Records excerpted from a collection
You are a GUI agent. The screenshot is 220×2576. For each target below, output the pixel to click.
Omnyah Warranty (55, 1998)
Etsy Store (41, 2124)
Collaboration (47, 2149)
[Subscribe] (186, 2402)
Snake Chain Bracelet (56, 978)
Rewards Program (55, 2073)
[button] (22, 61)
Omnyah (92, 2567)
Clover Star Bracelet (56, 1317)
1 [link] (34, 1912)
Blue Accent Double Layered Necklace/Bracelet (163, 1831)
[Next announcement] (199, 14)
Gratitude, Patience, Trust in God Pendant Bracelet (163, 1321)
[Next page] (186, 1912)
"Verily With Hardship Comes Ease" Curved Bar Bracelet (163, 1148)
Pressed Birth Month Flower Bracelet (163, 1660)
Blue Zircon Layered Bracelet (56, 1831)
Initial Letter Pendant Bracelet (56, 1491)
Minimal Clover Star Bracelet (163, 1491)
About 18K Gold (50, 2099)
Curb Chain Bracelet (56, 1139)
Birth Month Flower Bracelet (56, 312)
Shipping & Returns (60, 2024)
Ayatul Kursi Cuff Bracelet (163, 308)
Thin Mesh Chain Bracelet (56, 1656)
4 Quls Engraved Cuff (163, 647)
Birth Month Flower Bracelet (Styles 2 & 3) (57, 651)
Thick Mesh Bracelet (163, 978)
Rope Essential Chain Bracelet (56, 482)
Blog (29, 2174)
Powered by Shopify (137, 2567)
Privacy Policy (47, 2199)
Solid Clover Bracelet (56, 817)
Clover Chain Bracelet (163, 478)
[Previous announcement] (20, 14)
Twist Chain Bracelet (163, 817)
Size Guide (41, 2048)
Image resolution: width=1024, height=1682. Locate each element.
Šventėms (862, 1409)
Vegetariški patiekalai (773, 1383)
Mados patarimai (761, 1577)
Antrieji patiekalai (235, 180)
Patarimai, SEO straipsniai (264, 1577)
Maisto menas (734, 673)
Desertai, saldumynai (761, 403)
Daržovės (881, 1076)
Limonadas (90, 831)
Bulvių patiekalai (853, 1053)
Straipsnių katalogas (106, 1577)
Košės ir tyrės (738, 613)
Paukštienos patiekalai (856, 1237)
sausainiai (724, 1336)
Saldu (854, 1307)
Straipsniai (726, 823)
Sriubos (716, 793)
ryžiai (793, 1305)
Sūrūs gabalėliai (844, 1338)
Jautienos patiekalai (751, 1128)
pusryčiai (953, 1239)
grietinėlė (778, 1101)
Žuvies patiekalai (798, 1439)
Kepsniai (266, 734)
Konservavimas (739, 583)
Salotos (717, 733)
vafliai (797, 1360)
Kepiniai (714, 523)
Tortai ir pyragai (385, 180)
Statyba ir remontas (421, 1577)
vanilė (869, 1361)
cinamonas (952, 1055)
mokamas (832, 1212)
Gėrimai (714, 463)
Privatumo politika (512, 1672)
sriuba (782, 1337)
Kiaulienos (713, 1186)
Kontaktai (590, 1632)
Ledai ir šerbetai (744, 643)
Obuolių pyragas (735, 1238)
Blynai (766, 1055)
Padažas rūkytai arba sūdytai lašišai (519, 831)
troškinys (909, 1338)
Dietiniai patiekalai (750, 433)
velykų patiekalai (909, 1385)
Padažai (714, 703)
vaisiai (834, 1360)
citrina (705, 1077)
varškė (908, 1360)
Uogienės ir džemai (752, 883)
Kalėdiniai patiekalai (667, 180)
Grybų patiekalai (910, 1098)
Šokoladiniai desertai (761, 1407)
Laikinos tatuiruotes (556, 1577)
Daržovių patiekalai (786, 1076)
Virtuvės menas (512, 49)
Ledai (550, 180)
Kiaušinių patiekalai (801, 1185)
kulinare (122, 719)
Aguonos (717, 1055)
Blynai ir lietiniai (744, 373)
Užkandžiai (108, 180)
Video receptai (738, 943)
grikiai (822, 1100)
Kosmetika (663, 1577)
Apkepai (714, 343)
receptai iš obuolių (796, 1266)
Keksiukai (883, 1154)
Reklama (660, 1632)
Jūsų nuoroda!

YOUR ASSIGNMENT: Find and copy each line of the data where "announcement" is present.

RESULT:
[Next announcement] (199, 14)
[Previous announcement] (20, 14)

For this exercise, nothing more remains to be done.